Doch damit nicht genug: Auf der zwischenstaatlichen Ebene hat die Krise Spannungen hervorgebracht, wie wir sie in Europa – abgesehen vom Ost-West-Konflikt – seit dem Ende des Zweiten Weltkriegs nicht mehr erlebt haben. Und das paradoxerweise als Ergebnis eines politischen Friedensprojektes! Helmut Kohl hat den Euro ja nicht ökonomisch begründet, sondern als großes europäisches Friedensprojekt. Er war kein Ökonom, und er hörte auch wenig auf ökonomische Argumente. Die Folgen erleiden wir heute und noch stärker in der Zukunft.

Gerade beim Euro sehen wir also: Die Politik kann nicht auf Dauer gegen die ökonomischen Gesetze funktionieren.
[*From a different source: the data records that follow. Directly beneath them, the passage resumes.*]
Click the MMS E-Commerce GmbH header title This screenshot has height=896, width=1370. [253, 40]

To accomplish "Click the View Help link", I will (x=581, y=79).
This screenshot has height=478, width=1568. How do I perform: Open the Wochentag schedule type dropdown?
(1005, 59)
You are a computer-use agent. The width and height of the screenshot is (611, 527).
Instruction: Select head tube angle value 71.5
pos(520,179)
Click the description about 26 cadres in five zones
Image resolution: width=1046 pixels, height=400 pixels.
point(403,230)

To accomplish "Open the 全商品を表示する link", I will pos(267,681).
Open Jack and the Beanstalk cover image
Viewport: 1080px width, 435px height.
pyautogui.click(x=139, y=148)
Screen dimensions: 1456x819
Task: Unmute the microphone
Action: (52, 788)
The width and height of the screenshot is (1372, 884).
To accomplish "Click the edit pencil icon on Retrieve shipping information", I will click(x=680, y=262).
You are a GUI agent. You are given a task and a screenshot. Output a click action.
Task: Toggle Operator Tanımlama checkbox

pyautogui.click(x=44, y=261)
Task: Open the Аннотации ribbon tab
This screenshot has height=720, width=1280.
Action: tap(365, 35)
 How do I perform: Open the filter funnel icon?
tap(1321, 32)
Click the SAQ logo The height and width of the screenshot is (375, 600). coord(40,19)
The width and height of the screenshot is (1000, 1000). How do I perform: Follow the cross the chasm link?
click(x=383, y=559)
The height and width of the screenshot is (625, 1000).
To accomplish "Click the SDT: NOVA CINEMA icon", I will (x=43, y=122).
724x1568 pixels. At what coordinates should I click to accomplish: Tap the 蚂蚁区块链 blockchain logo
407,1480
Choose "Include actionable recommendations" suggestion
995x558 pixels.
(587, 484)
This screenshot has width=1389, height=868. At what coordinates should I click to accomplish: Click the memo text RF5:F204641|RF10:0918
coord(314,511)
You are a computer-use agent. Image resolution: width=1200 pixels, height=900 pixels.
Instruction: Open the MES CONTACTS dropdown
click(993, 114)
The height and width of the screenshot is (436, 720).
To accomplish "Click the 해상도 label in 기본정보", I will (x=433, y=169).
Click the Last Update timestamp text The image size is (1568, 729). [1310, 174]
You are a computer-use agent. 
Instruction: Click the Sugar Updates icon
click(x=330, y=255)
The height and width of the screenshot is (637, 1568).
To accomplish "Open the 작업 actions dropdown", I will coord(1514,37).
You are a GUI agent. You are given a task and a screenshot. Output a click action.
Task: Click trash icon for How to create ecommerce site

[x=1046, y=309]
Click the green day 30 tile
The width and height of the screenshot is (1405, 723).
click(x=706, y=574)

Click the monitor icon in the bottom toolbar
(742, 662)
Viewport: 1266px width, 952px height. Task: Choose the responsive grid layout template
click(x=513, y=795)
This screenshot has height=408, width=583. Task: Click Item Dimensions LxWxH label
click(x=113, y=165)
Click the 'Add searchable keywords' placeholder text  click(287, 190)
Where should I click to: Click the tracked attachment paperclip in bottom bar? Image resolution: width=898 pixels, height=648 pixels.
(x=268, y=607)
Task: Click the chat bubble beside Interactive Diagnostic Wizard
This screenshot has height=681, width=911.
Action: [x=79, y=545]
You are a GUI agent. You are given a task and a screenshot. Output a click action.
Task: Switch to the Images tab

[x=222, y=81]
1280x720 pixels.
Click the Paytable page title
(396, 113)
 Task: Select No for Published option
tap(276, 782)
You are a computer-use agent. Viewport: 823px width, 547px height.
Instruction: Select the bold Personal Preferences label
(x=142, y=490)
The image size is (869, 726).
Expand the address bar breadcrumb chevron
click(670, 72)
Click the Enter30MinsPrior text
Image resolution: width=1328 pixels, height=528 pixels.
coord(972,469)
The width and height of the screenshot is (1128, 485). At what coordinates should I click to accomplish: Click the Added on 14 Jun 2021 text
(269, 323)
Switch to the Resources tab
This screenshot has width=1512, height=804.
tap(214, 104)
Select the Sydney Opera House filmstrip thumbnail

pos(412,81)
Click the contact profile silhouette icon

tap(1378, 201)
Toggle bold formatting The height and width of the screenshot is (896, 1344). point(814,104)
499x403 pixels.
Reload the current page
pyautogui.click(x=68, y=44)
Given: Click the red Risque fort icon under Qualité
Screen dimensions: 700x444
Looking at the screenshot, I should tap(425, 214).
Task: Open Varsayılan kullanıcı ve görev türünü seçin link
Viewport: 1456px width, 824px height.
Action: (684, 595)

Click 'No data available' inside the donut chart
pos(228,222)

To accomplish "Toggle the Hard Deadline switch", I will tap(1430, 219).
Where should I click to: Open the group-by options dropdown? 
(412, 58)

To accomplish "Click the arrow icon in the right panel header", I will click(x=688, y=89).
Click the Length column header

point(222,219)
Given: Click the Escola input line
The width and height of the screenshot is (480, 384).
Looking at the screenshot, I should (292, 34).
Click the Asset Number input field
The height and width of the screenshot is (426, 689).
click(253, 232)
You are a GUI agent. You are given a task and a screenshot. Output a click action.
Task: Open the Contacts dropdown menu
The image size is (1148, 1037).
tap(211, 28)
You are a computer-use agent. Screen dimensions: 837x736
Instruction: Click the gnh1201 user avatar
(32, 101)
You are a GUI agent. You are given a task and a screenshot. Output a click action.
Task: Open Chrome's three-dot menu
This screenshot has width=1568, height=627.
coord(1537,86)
Die Geschichte hat gezeigt, dass sich die ökonomischen Gesetze letztlich durchsetzen – es sei denn, es kommt zu politischen Megaereignissen, wie es z. B. Kriege sind. Aber ohne solche Eruptionen setzen sich die ökonomischen Gesetzmäßigkeiten durch. Das gilt auch für den Euro und die Eurorettungspolitik. Je länger diese Politik versucht, die Gesetze der Ökonomie zu ignorieren – und das tut sie derzeit immer noch –, desto mehr müssen künftige Generationen dafür bezahlen.